Safeguarding in Sport resources
Safeguarding in Sport has produced a number of free resources to equip people with the tools to ensure children and young people stay safe and have fun in sport. These resources are for coaches, volunteers, child protection officers – anyone who provides sport to children and young people.
What to ask? A parent's guide to finding a safe sports club for your child
This guide outlines 10 questions parents can ask of any sports club so they can familiarise themselves with child protection processes, assuage any anxieties and have confidence their child will be safe and enjoy the positive benefits of sport.
Club guidance: Child Wellbeing and Protection in Sport
A collection of good practice guidelines and templates that your club can use to help promote children’s wellbeing and keep them safe in sport.
Standards for Child Wellbeing and Protection in Sport - Sharing Ideas and Good Practice
We are delighted to bring you a series of reports to celebrate and share ideas about the work that sports clubs and governing bodies of sport in Scotland are doing to safeguard and promote children’s wellbeing in sport.
This first report is about Standard 4: Giving Children a Say - how sport involves children and young people in decisions that affect them.
If you would like the child wellbeing and protection work you are doing to be shared in our next report, please email us at email@example.com
Social Media guidelines for sports coaches, volunteers and athletes
We encourage sports organisations and athletes to use social media but to ensure that they do so responsibly. These guidelines to keep you safe online are designed to provide helpful, practical advice to individuals within sport.
Our Safeguarding in Sport e-bulletin is produced on a regular basis throughout the year, keeping you up-to-date with all of the Safeguarding in Sport news. To subscribe to the Safeguarding in Sport e-bulletin please email us. If you wish to submit a news item or case study for the newsletter, contact Safeguarding in Sport on 0141 419 1156.
Stay Safe & Have Fun In Sport leaflet
Stay Safe & Have Fun in Sport is a leaflet for children and young people to raise awareness about their right to be safe while playing sport. It suggests where children and young people can find help and support if they are worried about something. ‘Stay Safe and Have Fun in Sport’ is suitable for all children and young people 10 years and over.
To order printed copies (for a small charge) please call us on 0141 419 1156, email: firstname.lastname@example.org or use the contact form below.
Stay Safe & Have Fun poster
The poster can now be downloaded and placed on notice boards to inform parents, children and young people, club members and the public about their commitment to child protection.
Play Sport, Stay Safe DVD
This film, produced by the NSPCC, can help sports organisations boost their child protection knowledge. View the film.
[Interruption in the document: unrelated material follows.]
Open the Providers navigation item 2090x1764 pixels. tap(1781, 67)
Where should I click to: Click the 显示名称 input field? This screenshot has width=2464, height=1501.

Protection of Vulnerable Groups (PVG) Scheme – Briefing
This briefing paper for sports clubs and organisations sets out the background and main issues for sport regarding the Protection of Vulnerable Groups (PVG) Scheme.
This January 2016 Self Declaration update provides Sports Governing Bodies and clubs with information relation to the change in legislation for PVGs and spent convictions.
All the resources mentioned above are available in our Publications section (please note all are free with the exception of the Stay Safe & Have Fun leaflet which has a small charge).
Further advice is available from Safeguarding in Sport – please call us on 0141 419 1156, email: email@example.com or use the contact form below.
Responding to Adult Disclosures of Childhood Sexual Abuse - Briefing
This briefing paper, in conjunction with Open Secret, is designed to give you an overview of how you can best support an adult disclosing childhood sexual abuse and what ongoing support is available nationally for adult survivors of abuse.
The guidance in this paper relates only to adults over the age of 18 disclosing historical abuse and we would remind you that any concerns about the wellbeing of a child under the age of 18 should be dealt with using your current child protection policies and procedures.